What we should feel is overwhelming and undying gratitude that God rescued sinners like us—who have done nothing to deserve it; who can do nothing to deserve it.

Listen: We Christians often have a mistaken view of what it means to be justified. That is, what it means to have all of our sins forgiven and be declared “not guilty” before God. We often think that the moment we are justified, the slate has been wiped clean by God’s grace alone, through no effort of our own, through no meritorious works of our own. We believe, rightly, that we can do nothing to contribute to our justification—that God has done everything. And praise God for it!

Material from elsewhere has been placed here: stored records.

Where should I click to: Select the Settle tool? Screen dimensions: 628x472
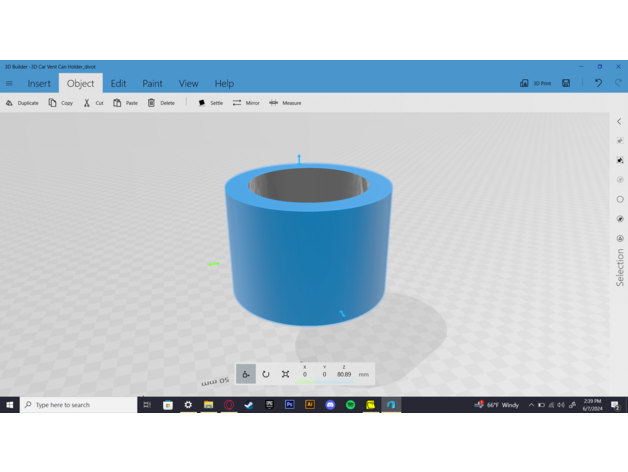click(x=210, y=103)
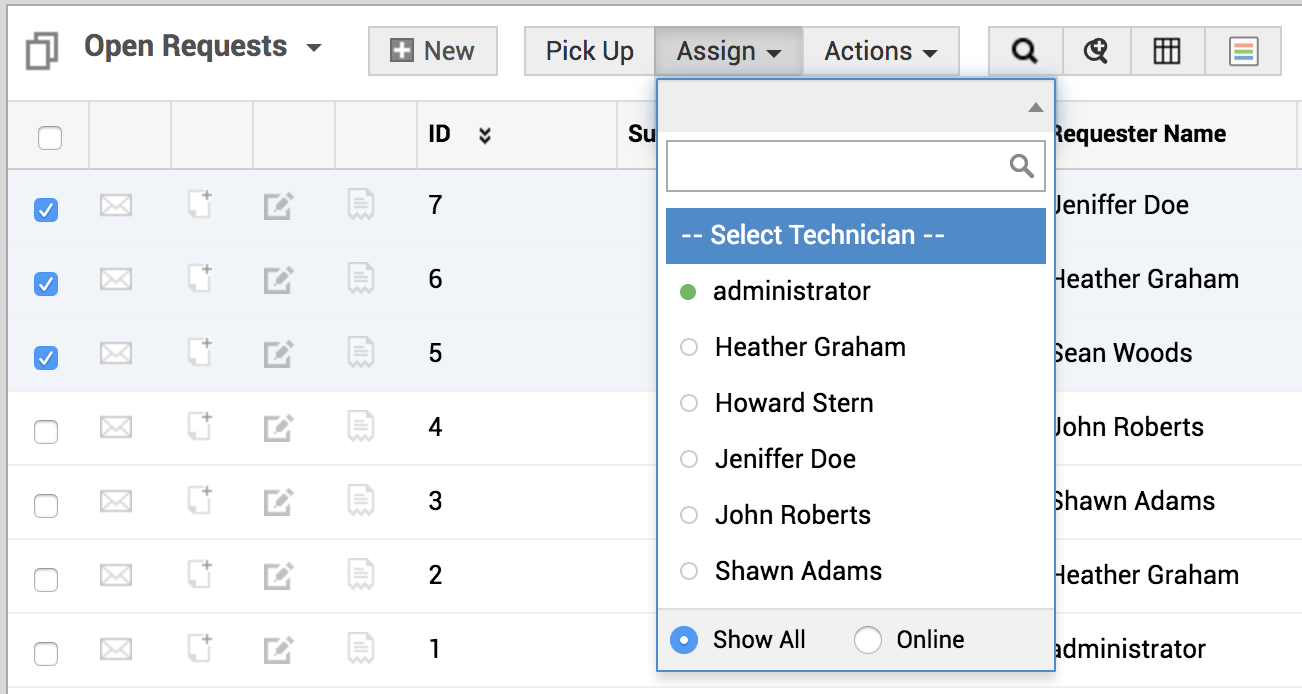Uncheck the checkbox for request 7
This screenshot has height=694, width=1302.
[x=46, y=210]
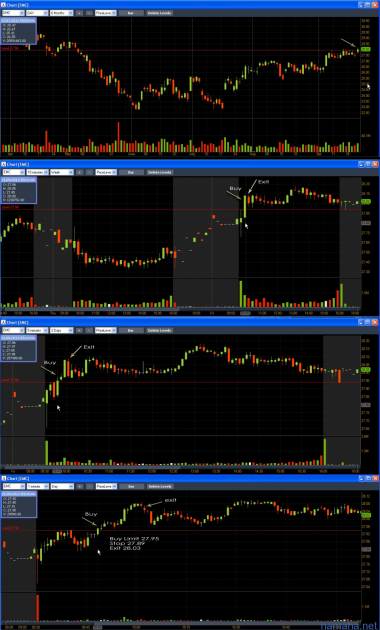Click the Buy Limit 27.95 annotation text

[134, 538]
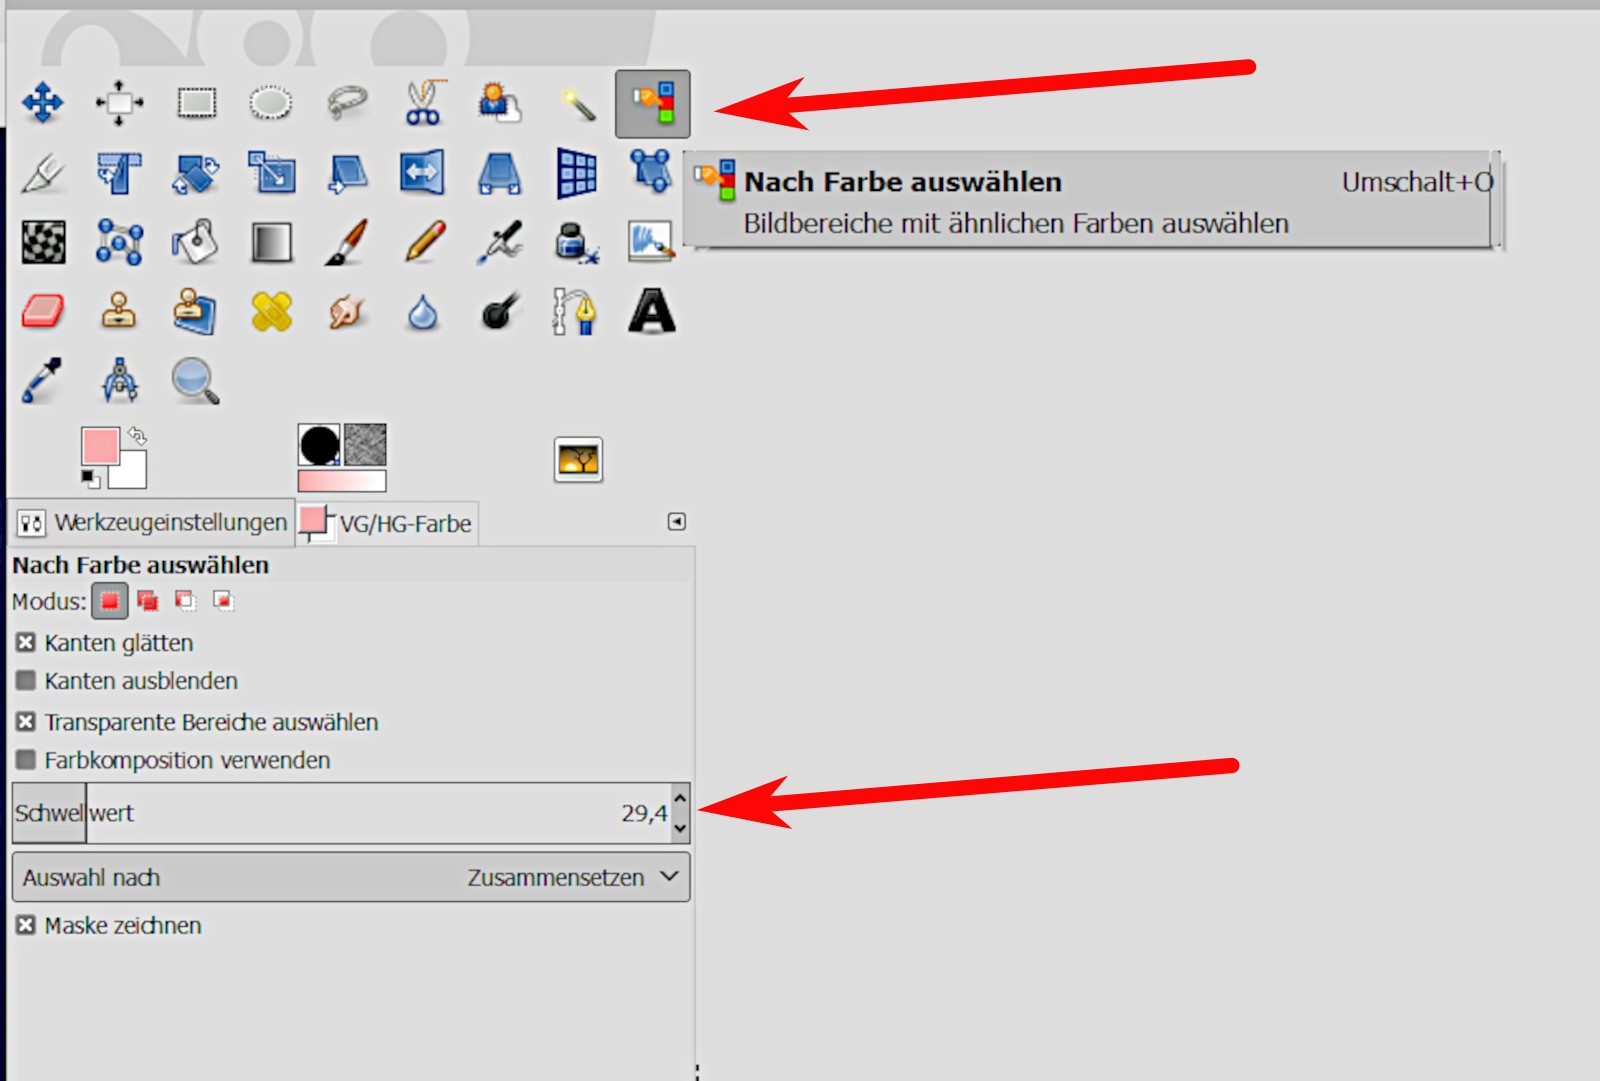Screen dimensions: 1600x1081
Task: Select the Color Picker eyedropper tool
Action: tap(42, 381)
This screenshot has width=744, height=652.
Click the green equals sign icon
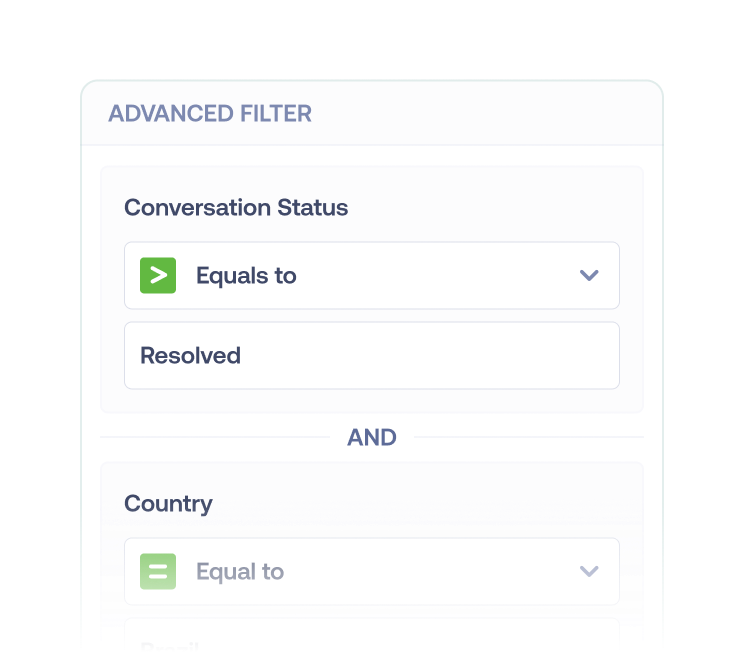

But then comes sanctification. And here’s where we get messed up. Sanctification is the very biblical doctrine of becoming holy through the power fo the Holy Spirit. The Spirit is changing us within, making us, over time, holier people. We Methodists especially emphasize sanctification. We talk about it often—perhaps more than we should.

Because unless we’re very careful, the message that we risk communicating is that sanctification is the role that we play in salvation; it’s the kind of self-improvement that God needs to see before he’ll truly forgive us; it’s the stuff that we have to do in order to be saved. God has done his part; now we better do ours!

If you are a Methodist, or you’ve been around them long enough, don’t tell me that thought hasn’t crossed your mind!

But we forget that even sanctification is the work of the Holy Spirit. We forget that sanctification is made possible only through faith in atoning work of Christ on the cross! We like to quote Philippians 2:12: “[W]ork out your own salvation with fear and trembling.” There it is “work out”—that’s all about what we do; that’s work!

But we ignore the very next verse: “for it is God who works in you, both to will and to work for his good pleasure.” God works in us and through us, but he also enables us to will to please God. In other words, according to Paul, even the desire to please God comes from where? From God!

And even as I say this, some of you are thinking, “Yes, but… you are preaching cheap grace”—that overused and misappropriated term from Bonhoeffer. But I’m not preaching cheap grace; I’m preaching free grace. If grace is cheap, it already costs too much. If it’s cheap, you and I cannot afford it, and we will be damned!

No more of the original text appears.